An Ensemble Learning–Inspired Two-Stage Multi-Expert Framework for MRI Brain Tumor Classification
Abstract
Purpose
Convolutional neural networks (CNNs) are effective in modeling local textures and fine-grained spatial structures, while Coordinate Attention captures long-range spatial dependencies, enhancing global contextual awareness and preserving positional information. These approaches are complementary. A common strategy directly fuses CNN and Coordinate Attention features, but this often increases model parameters and overfitting risk, particularly in limited-data medical imaging scenarios. This raises the question of whether complementary strengths can be leveraged to achieve synergistic performance without substantially increasing complexity. To address this, we propose a two-stage multi-expert fusion framework.
Methods
We employ an MRI brain tumor classification dataset to evaluate the proposed framework. The training process follows a two-stage strategy inspired by ensemble learning. In Stage 1, a CNN-based expert and a Coordinate-Attention-based expert are trained independently on the same training split to learn complementary representations. Specifically, the CNN expert focuses on modeling local texture and fine-grained spatial structures, while the Coordinate Attention expert emphasizes long-range spatial dependencies and global contextual information. In Stage 2, the feature extractors of both experts are frozen, and only a lightweight fusion module is trained to generate the final predictions. By decoupling representation learning from expert fusion, this two-stage design effectively mitigates overfitting and achieves more stable performance with minimal additional parameters.
Results
The independently trained Coordinate-Attention and Rotate-to-Attend experts exhibit different performance characteristics on the MRI brain tumor classification task. The Coordinate-Attention expert reaches a Top-1 accuracy of 95.37%, while the Rotate-to-Attend expert achieves 89.61% at its optimal epoch. The observed differences in performance suggest that the two models emphasize distinct aspects of image representation, supporting their complementary roles within the proposed framework.
Conclusion
This system effectively integrates the strengths of different networks while avoiding the overfitting risks associated with cascaded networks. This approach significantly enhances the performance of medical image classification systems.

* **Your task**
For each statement below, decide whether the abstract above supports it. Answer yes or no and quote the words that settle it.
1. In Stage 2, the feature extractors of both experts are frozen.
2. The Rotate-to-Attend expert reaches a higher Top-1 accuracy than the Coordinate-Attention expert.
3. In Stage 1, the two experts are trained on different training splits.

* **Saved entries**

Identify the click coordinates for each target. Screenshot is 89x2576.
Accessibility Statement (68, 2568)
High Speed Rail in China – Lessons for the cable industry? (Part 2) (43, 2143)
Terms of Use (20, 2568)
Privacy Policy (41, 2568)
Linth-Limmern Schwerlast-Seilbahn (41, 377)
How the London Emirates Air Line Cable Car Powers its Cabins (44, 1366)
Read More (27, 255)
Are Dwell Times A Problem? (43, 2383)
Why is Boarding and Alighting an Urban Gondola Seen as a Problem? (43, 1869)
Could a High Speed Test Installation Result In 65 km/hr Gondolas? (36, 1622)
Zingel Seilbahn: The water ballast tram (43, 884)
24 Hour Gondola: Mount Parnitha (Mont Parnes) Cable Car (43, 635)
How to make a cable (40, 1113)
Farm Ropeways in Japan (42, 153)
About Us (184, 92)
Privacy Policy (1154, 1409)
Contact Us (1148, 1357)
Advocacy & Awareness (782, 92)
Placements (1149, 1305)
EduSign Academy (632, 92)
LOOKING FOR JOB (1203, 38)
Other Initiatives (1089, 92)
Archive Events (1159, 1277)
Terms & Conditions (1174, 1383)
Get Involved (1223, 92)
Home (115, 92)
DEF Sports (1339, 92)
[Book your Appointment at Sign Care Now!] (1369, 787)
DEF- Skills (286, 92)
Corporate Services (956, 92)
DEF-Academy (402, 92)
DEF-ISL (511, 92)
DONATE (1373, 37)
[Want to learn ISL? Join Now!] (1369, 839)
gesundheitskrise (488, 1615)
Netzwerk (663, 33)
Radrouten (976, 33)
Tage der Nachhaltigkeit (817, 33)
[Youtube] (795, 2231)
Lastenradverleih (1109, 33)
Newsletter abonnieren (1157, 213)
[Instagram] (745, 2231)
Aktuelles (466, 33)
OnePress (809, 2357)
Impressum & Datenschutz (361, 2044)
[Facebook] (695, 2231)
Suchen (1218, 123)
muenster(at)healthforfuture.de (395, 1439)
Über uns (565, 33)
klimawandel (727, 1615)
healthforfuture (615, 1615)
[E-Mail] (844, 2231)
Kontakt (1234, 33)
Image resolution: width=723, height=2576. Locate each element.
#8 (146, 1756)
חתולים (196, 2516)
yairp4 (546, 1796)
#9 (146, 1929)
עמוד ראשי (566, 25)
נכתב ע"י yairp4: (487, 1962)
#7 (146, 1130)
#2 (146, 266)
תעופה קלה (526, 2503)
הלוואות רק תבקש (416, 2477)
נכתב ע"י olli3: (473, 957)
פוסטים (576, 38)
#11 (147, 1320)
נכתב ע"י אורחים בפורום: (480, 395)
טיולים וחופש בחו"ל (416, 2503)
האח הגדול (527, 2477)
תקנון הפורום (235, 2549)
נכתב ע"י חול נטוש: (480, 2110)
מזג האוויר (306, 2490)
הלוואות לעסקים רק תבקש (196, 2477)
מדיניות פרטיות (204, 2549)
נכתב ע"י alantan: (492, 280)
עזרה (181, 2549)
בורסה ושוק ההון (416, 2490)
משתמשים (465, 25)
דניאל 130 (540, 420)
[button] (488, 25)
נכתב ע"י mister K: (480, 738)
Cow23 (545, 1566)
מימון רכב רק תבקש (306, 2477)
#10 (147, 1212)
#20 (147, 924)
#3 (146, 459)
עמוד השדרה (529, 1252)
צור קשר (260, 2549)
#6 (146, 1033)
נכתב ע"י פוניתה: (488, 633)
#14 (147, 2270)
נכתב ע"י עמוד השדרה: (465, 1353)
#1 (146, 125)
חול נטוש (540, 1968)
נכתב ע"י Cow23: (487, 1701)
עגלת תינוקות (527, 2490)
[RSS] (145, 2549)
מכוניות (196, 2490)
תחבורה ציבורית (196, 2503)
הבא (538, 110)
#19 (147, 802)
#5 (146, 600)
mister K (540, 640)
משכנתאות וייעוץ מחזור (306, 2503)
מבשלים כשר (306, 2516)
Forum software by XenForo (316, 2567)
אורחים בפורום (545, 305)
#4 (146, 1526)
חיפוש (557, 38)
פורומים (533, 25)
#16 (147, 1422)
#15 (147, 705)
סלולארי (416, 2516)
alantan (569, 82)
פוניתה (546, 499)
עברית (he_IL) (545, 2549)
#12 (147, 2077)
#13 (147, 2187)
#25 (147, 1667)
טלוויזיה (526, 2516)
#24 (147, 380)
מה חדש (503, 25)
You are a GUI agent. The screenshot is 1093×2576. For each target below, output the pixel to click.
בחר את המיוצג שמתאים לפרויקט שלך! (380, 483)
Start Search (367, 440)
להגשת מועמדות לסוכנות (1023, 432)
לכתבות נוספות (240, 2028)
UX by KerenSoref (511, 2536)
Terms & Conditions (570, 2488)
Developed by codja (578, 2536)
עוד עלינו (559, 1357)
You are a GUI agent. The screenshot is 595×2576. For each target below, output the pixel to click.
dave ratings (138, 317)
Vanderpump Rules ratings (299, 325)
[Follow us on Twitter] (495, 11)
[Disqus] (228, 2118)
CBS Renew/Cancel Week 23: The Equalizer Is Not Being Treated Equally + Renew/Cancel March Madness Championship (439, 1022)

* **Response**
1. Yes: "In Stage 2, the feature extractors of both experts are frozen, and only a lightweight fusion module is trained to generate the final predictions."
2. No: "The Coordinate-Attention expert reaches a Top-1 accuracy of 95.37%, while the Rotate-to-Attend expert achieves 89.61% at its optimal epoch."
3. No: "a CNN-based expert and a Coordinate-Attention-based expert are trained independently on the same training split"